Pranava (Samskrit : प्रणवः) is the sound for the most fundamental syllable OM (ॐ). Brahman (the Supreme) is represented by OM (ॐ) or Pranava (प्रणवः) and designated as तत् ॥ That and IT. Brahman (ब्रह्मन्) stands for Unity, which cannot be perceived by the eyes, but which IS (exists सत्) and is implied in the very existence of universes, systems, worlds, and in effect all entities (animate or inanimate).

Called as Pranava naada, it is one syllable that is meditated upon by the sadhakas practicing Paravidya and Upasana. The grhasthas use it in yoga practice and pranayama activities. One may notice that many stotras and praises of deities start with the syllable OM (ॐ).

All Upanishads discuss about Pranava giving different perspectives about how it represents Brahman.

Shvetasvatara Upanishad

यदाऽतमस्तन्न दिवा न रात्रिर्न सन्नचासच्छिव एव केवलः । तदक्षरं तत्सवितुर्वरेण्यं प्रज्ञा च तस्मात्प्रसृता पुराणी ॥ १८ ॥(Shev. Upan. 4.18)[1]

Taittriya Upanishad

Tattriyopanishad, Shikshavalli contains the stuti of Pranava in the eighth anuvaka as follows

ओमिति ब्रह्म । ओमितीदँसर्वम् । (Tait. Upan. 1.8)[2]

ओमित्येकाक्षरं ब्रह्म (Maha. Nara. Upan. 33)


Kathopanishad states

सर्वे वेदा यत्पदमामनन्ति तपाँसि सर्वाणि च यद्वदन्ति । यदिच्छन्तो ब्रह्मचर्यं चरन्ति तत्ते पदँ संग्रहेण ब्रवीम्योमित्येतत् ॥ १५ ॥

एतद्ध्येवाक्षरं ब्रह्म एतद्ध्येवाक्षरं परम् । एतद्ध्येवाक्षरं ज्ञात्वा यो यदिच्छति तस्य तत् ॥ १६ ॥ (Kath. Upan. 1.2.15-16)[3]

That which all the Vedas declare, that which all austerities utter, That desiring which they lead the life of Brahmacharya, That Word I tell thee briefly : it is Aum. That Word is even Brahman; that Word is even the Supreme. Knowing that Word, whatever one desires, that becomes his.[4]

Mandukya Upanishad

Mandukya's exposition about Om and Shankaracharya's bhasyam for are given below

ओमित्येतदक्षरमिदँसर्वं तस्योपव्याख्यानभूतं भवद् भविष्यदिति सर्वमोङ्कार एव। यच्चान्यत् त्रिकालातीतं तदप्योङ्कार एव ॥ १ ॥ (Mand. Upan. 1)[5]
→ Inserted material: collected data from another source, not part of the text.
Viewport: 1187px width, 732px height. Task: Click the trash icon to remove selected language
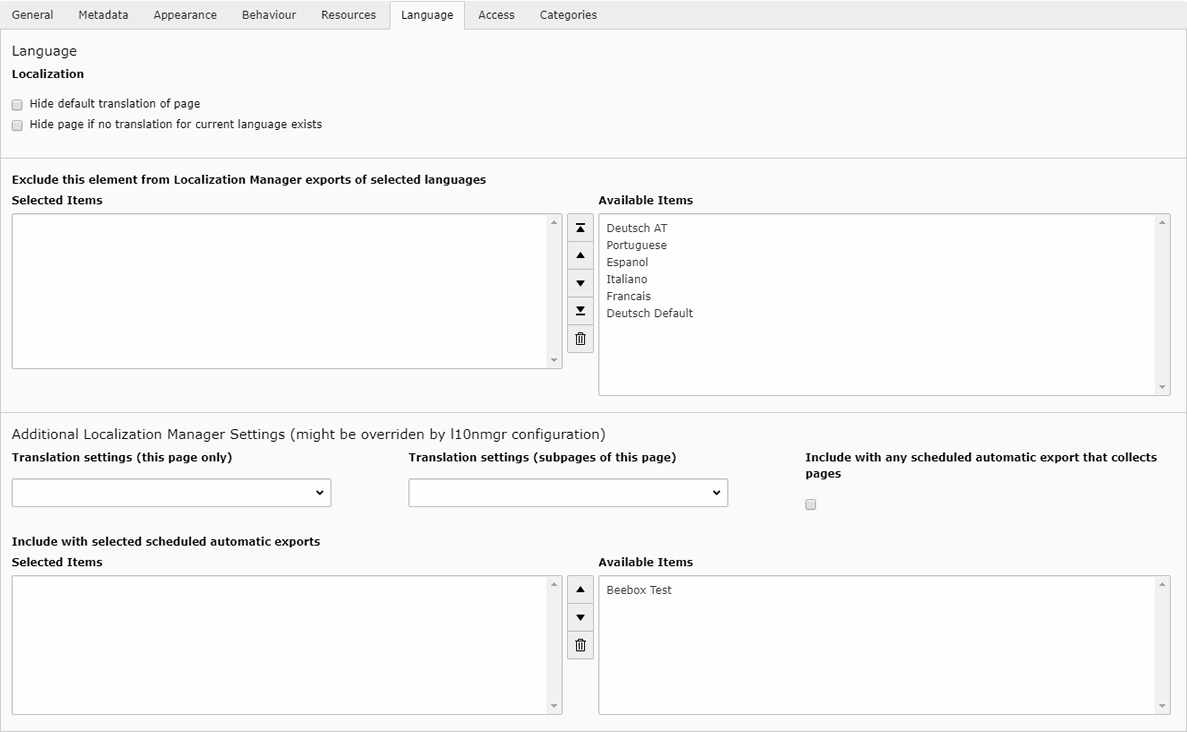580,339
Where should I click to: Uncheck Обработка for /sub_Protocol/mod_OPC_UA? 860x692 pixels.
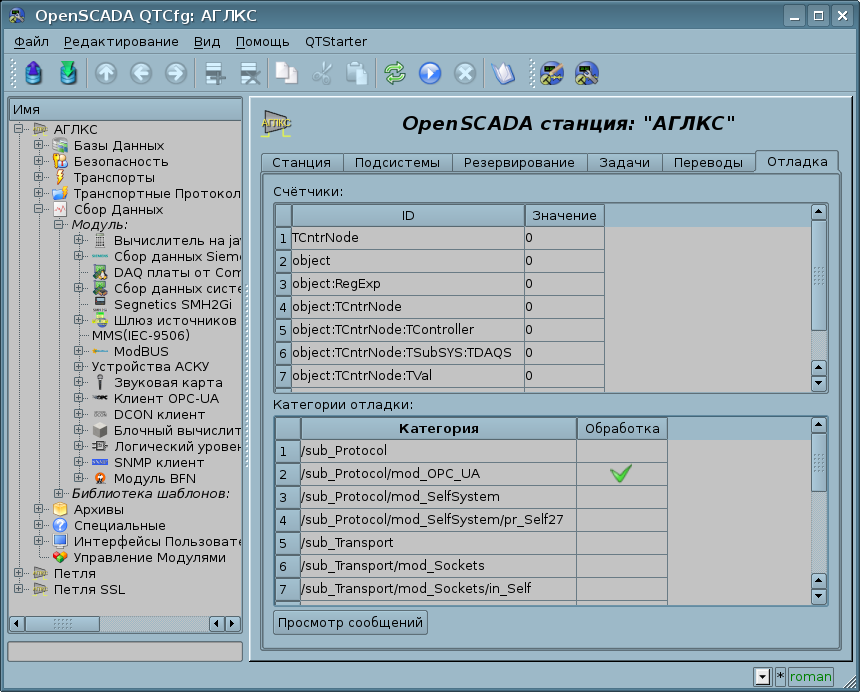point(621,474)
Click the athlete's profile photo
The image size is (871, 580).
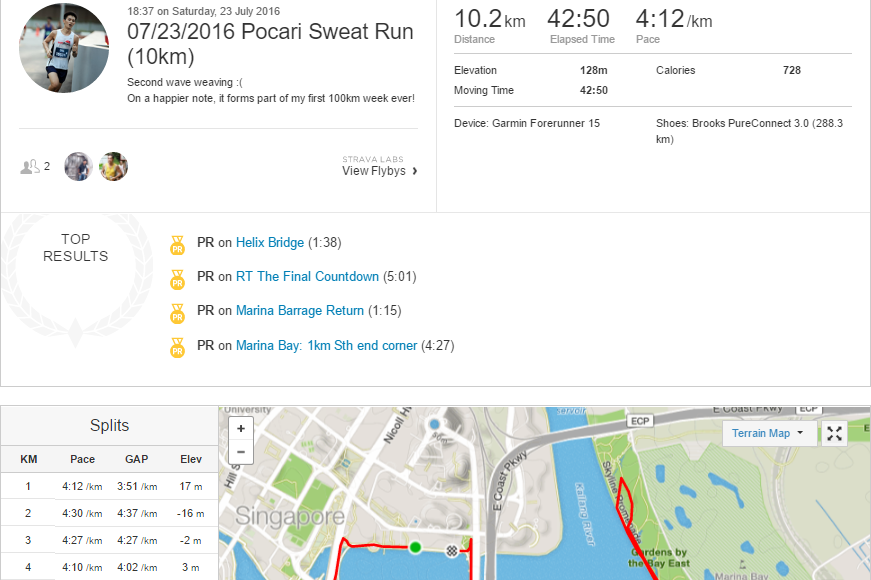coord(64,49)
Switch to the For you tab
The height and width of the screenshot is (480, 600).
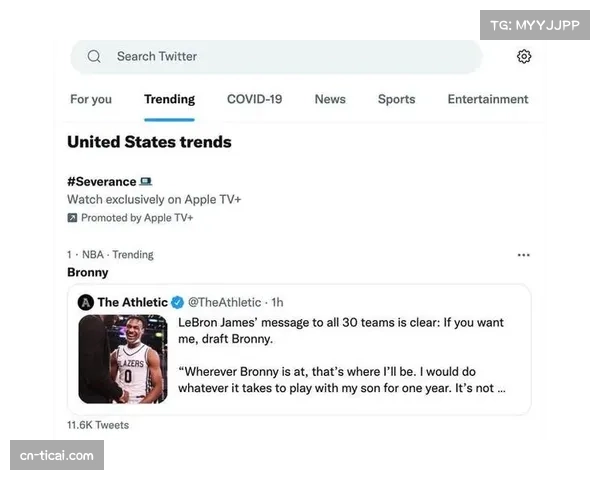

Summary : The letter Om is verily all that is. All that is past, present, or future is verily OM. And whatever that is beyond the three time periods is also none other than Omkara. As the supreme Brahman is known through the relationship subsisting between name and object, it too is OM.[6]


  1. Shvetasvatara Upanishad (Adhyaya 4)
  2. Taittriyopanishad (Shikshavalli, Anuvaka 8)
  3. Kathopanishad (Adhyaya 1 Valli 2)
  4. Sanatana Dharma : An Advanced Textbook of Hindu Religion and Ethics. (1903) Benares : The Board of Trustees, Central Hindu College
  5. Mandukya Upanishad (Complete)
  6. Swami Gambhirananda (1937) Eight Upanishads, Volume 2 (Aitareya, Mundaka, Mandukya and Karika, and Prasna) With the Commentary of Sankaracarya. Calcutta: Advaita Ashrama. (Pages 179-180)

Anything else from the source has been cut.